:: WHAT THE TASK ASKS ::
Reproduce verbatim only the lines from the one containing "Intra in cont (147, 6)" through the last line below, both included.

:: INFORMATION PROVIDED ::
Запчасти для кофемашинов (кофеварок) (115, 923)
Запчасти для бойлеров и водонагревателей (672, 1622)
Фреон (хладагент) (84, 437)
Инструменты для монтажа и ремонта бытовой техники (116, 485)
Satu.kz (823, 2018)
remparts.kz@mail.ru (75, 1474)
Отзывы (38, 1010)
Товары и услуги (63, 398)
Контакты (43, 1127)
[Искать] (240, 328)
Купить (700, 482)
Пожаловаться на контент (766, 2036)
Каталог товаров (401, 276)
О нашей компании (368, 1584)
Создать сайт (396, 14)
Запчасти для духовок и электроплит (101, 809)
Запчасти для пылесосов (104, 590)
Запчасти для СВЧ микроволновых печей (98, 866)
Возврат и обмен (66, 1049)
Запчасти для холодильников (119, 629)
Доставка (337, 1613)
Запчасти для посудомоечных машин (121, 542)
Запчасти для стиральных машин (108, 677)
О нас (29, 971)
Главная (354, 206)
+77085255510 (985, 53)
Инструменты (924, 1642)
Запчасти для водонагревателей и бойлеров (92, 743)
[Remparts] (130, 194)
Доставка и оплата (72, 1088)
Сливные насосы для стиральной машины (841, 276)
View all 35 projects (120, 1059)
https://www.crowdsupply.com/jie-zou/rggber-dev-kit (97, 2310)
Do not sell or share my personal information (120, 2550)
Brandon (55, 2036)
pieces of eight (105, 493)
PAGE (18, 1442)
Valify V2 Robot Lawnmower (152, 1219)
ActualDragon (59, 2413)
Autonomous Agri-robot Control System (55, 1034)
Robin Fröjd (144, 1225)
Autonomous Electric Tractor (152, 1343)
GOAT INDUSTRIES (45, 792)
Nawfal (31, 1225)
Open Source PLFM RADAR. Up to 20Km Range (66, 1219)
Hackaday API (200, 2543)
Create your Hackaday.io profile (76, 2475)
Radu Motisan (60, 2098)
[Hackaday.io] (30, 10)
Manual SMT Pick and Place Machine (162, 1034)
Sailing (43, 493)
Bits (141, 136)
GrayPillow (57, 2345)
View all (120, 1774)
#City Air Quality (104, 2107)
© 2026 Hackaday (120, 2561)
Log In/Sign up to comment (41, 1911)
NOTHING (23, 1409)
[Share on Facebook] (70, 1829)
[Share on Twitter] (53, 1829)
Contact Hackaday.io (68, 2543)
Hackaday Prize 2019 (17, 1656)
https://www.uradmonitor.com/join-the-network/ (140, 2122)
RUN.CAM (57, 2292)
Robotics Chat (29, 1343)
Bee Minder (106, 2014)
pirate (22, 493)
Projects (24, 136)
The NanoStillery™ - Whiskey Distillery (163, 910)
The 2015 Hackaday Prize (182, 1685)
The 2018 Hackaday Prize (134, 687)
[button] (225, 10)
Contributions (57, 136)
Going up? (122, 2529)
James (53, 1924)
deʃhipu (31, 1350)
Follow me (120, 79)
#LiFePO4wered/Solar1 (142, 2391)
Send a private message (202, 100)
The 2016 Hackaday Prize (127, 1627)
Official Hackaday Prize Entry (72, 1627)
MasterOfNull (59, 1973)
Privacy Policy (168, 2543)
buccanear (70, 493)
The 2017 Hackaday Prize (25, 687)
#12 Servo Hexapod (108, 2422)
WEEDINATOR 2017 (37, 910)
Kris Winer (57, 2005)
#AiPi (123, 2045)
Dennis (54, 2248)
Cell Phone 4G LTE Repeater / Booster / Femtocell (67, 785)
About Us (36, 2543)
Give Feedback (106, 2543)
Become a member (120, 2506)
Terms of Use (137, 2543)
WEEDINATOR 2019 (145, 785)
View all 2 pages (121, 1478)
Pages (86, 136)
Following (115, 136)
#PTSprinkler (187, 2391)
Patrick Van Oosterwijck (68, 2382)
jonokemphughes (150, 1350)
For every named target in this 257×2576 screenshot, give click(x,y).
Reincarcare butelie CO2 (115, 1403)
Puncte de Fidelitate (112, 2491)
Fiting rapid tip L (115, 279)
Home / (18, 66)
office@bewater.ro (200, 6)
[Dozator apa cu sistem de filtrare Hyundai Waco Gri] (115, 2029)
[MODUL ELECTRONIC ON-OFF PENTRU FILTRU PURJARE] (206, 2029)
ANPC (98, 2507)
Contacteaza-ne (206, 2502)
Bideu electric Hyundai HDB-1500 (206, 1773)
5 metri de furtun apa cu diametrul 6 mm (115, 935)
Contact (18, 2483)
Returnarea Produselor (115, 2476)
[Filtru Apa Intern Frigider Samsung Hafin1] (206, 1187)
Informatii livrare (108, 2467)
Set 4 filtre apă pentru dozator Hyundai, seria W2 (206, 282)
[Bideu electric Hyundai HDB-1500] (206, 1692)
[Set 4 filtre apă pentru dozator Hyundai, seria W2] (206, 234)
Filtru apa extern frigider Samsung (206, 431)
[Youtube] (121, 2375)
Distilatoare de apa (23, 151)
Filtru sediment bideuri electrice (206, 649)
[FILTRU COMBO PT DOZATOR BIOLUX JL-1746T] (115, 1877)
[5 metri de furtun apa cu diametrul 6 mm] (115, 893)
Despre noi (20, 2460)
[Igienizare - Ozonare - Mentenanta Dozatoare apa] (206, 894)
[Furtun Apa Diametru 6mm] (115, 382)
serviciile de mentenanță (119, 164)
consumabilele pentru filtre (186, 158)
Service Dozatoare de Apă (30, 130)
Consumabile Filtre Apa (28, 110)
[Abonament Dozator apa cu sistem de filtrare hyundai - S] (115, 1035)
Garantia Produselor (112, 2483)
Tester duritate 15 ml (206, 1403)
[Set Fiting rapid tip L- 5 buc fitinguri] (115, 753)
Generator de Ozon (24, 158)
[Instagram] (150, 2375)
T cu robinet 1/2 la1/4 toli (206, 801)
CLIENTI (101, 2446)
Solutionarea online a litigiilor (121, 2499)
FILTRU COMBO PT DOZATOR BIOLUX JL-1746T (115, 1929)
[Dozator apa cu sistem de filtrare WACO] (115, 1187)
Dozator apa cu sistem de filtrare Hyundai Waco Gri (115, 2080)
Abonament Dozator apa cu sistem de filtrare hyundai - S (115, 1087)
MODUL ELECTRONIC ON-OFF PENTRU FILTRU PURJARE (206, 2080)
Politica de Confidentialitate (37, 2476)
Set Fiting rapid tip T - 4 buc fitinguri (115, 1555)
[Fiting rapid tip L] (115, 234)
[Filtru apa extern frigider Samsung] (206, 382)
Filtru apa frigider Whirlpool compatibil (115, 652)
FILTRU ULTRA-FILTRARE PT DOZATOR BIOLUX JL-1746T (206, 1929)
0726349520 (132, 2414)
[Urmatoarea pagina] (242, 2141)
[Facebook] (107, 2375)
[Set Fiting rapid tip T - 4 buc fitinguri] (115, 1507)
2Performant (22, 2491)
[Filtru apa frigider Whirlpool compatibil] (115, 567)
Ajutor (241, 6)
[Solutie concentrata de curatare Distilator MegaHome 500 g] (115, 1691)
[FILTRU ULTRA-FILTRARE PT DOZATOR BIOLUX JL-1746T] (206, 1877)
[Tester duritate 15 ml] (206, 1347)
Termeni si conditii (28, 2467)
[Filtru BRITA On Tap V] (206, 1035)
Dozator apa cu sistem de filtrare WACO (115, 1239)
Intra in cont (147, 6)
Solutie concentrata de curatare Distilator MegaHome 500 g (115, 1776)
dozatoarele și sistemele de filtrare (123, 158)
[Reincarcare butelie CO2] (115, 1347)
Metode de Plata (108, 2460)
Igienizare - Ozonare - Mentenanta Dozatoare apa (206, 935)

:: EXERCISE ANSWER ::
Intra in cont (147, 6)
Solutie concentrata de curatare Distilator MegaHome 500 g (115, 1776)
dozatoarele și sistemele de filtrare (123, 158)
[Reincarcare butelie CO2] (115, 1347)
Metode de Plata (108, 2460)
Igienizare - Ozonare - Mentenanta Dozatoare apa (206, 935)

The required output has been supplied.